Provided text:
▽
Am a non-grandpa at 69

I AM A frustrated grandfather at age 69. My only son is 45 and well-off in New York City but has remained “happily single”.

I don’t blame Norbert for having preferred a life of “single bliss”. He could not forget how her mom and I had lived hard, foregoing leisure and pleasure, to see him through school. He would not want to replicate his dad.

Since I wanted to be happy in 1972 at age 22, I withdrew my entire bank savings, married my fiancée – to whom I had been engaged for barely two years – and spent it for a lavish wedding party. I was cocky, confident that I had the means to ride through the rough roads ahead.

Little did I know that I would not be as happy as I had fantasized. Any married couple knows that jumping to the double bed without substantial savings is like going to war without arms.

A series of expensive events buried me deep in debt within the first three years of my married life: frequent hospitalizations of my wife due to epilepsy, a miscarriage of what could have been our first baby, the successful birth of our only son and her ectopic pregnancy that necessitated surgery.

After only nine years, we broke up and had to start eking a living all over again.

On the bright side, having sired only one son, I managed to see him through college.

But if I were to live my bachelorhood again, I would no longer be like the grasshopper; I would be like the ant that gathers food for the rainy days.

No wonder, when the long-pending Reproductive Health Bill was still being debated in Congress, I wrote a supportive column. Aside from personal experience, I can cite many other examples why early wedding is not the same as wedded bliss.

One such case is that of a once beautiful cousin of mine. The last time I saw her, I momentarily thought she was someone else. Her sparkling eyes had dulled. Her pinky and chubby cheeks had paled and sunk. Her body curves had become a “thin stick.”
△
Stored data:
▽
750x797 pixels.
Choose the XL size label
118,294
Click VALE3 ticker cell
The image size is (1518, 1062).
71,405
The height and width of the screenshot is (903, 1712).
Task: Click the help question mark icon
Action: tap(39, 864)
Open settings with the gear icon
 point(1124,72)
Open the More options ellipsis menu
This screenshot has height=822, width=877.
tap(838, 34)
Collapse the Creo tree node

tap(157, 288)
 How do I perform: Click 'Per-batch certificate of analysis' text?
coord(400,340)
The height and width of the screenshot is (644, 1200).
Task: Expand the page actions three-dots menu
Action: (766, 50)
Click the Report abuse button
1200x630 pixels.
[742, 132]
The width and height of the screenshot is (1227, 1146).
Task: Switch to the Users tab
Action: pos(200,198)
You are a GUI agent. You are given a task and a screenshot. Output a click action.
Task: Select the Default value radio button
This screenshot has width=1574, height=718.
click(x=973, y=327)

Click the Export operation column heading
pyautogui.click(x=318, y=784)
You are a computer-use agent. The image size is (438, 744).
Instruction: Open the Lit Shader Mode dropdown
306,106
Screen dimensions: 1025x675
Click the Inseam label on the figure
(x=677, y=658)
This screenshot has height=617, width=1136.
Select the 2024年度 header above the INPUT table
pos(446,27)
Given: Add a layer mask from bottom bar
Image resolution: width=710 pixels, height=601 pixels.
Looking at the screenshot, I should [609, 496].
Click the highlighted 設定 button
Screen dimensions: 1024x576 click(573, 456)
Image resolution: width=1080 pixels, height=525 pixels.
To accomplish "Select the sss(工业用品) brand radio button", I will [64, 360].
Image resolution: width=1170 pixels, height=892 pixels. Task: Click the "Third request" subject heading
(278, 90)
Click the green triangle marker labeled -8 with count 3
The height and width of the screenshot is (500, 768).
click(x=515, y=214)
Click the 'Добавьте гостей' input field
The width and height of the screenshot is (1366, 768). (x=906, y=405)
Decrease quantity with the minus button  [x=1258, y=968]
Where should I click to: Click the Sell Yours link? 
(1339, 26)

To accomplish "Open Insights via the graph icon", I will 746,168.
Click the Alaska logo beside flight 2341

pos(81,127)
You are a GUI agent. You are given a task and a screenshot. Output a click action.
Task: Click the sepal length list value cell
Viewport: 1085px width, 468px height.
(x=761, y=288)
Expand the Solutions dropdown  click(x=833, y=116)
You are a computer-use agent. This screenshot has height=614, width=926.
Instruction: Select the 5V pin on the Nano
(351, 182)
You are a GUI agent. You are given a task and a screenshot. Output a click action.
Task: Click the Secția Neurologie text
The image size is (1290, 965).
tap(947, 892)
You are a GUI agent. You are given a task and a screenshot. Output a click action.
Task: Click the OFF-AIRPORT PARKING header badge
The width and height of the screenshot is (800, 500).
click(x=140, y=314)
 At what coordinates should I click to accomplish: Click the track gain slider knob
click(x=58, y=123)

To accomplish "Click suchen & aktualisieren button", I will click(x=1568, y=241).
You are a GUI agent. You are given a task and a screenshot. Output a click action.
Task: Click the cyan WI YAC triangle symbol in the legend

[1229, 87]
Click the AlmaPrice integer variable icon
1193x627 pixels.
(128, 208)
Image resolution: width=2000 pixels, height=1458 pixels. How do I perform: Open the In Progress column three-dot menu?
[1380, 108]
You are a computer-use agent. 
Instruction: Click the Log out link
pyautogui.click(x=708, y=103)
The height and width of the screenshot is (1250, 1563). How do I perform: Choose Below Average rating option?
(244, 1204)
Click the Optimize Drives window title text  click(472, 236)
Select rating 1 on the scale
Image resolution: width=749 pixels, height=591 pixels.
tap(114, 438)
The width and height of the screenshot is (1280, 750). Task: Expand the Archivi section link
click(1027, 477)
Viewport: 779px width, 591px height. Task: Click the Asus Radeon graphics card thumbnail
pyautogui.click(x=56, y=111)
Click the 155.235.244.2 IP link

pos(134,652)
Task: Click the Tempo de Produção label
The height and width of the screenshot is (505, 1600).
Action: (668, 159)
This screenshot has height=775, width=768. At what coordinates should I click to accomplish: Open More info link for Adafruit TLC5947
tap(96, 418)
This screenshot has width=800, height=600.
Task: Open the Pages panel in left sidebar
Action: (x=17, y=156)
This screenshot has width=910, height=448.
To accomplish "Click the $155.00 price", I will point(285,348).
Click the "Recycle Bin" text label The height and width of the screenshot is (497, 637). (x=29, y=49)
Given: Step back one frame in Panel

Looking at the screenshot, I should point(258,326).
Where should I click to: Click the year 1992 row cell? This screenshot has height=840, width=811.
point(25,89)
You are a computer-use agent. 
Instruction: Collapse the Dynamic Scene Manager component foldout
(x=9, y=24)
△
Exercise set:
**a)** Update the non-grandpa piece, from the words "No wonder, when" through "as wedded bliss.", replacing "column" with "essay".
**b)** Answer these questions using the non-grandpa piece:
(i) How old is the writer's son?
(ii) In what year did the writer marry?
(iii) After how many years did the marriage break up?
**c)** Proceed with the non-grandpa piece from the point where it stops.

Results:
**a)**
No wonder, when the long-pending Reproductive Health Bill was still being debated in Congress, I wrote a supportive essay. Aside from personal experience, I can cite many other examples why early wedding is not the same as wedded bliss.

**b)**
(i) 45
(ii) 1972
(iii) Nine years

**c)**
“How are you?” I asked while shifting my gaze at a thin boy tugging at her skirt.

“I am generously blessed,” she quipped in a gravelly voice that betrayed a cover-up. “God gave me six children.”

“Why so many?” I insisted, knowing that her husband had no regular job.

“So that when my man and I grow old, they will be there to take good care of us.”

Not wanting to hurt her, I checked my tongue. I could have disagreed. If a couple could not enjoy a healthy and comfortable middle age, chances are they would be too sick to enjoy old age. Worse, their children would not even be around in their dying moments, since they would have also married with another generation of kids to worry over.

The familiar vicious cycle merits serious attention: Parents work themselves to death to secure the future of their children; the children marry early and also exhaust themselves at work, scrimping to see their own children through school; and as the cycle goes on from one generation to the next, the “bright future” never comes.

I often wonder whether my only son harbors the phobia of repeating what his parents had gone through, or whether he simply prefers to chart his own future unmarried and unmolested.